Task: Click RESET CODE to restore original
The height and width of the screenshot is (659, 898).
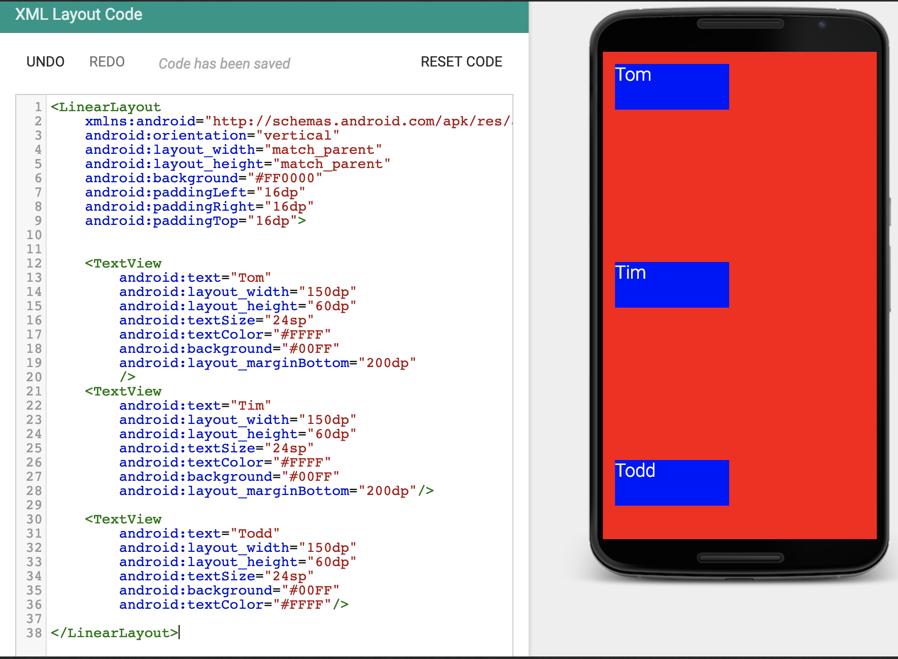Action: point(461,62)
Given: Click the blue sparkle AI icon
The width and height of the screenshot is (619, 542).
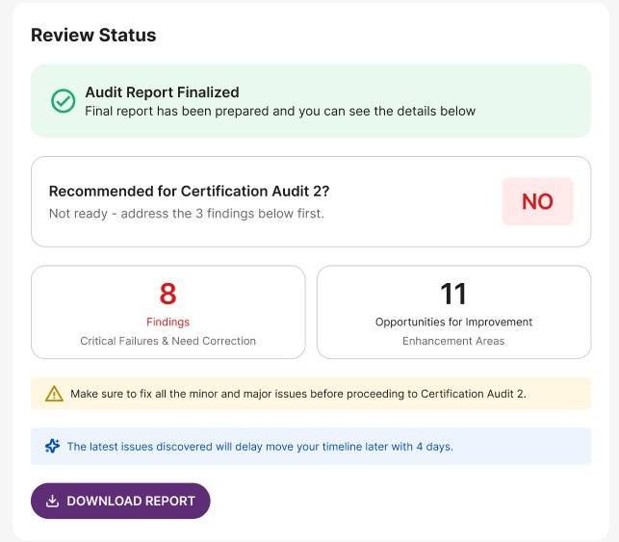Looking at the screenshot, I should 53,446.
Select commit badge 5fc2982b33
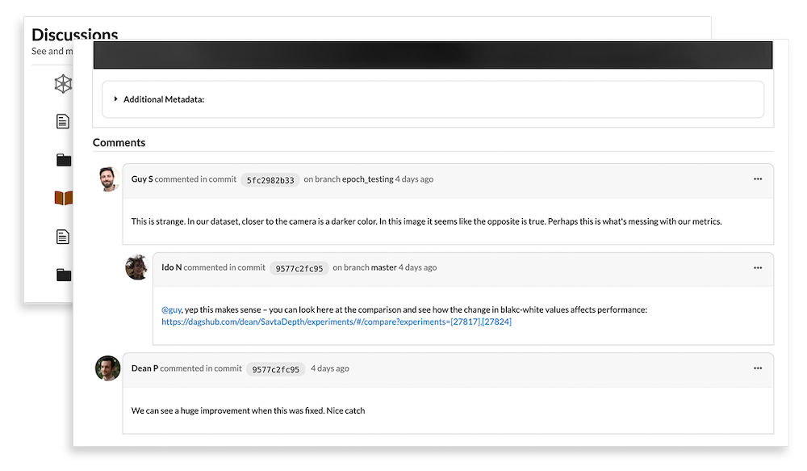The image size is (807, 471). click(270, 179)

== == ==

Reproduce every row above word for word, leaving out the pictures.

Task: Click RESET CODE to restore original
The height and width of the screenshot is (659, 898).
Action: point(461,62)
Given: Click the blue sparkle AI icon
The width and height of the screenshot is (619, 542).
Looking at the screenshot, I should 53,446.
Select commit badge 5fc2982b33
The image size is (807, 471). click(270, 179)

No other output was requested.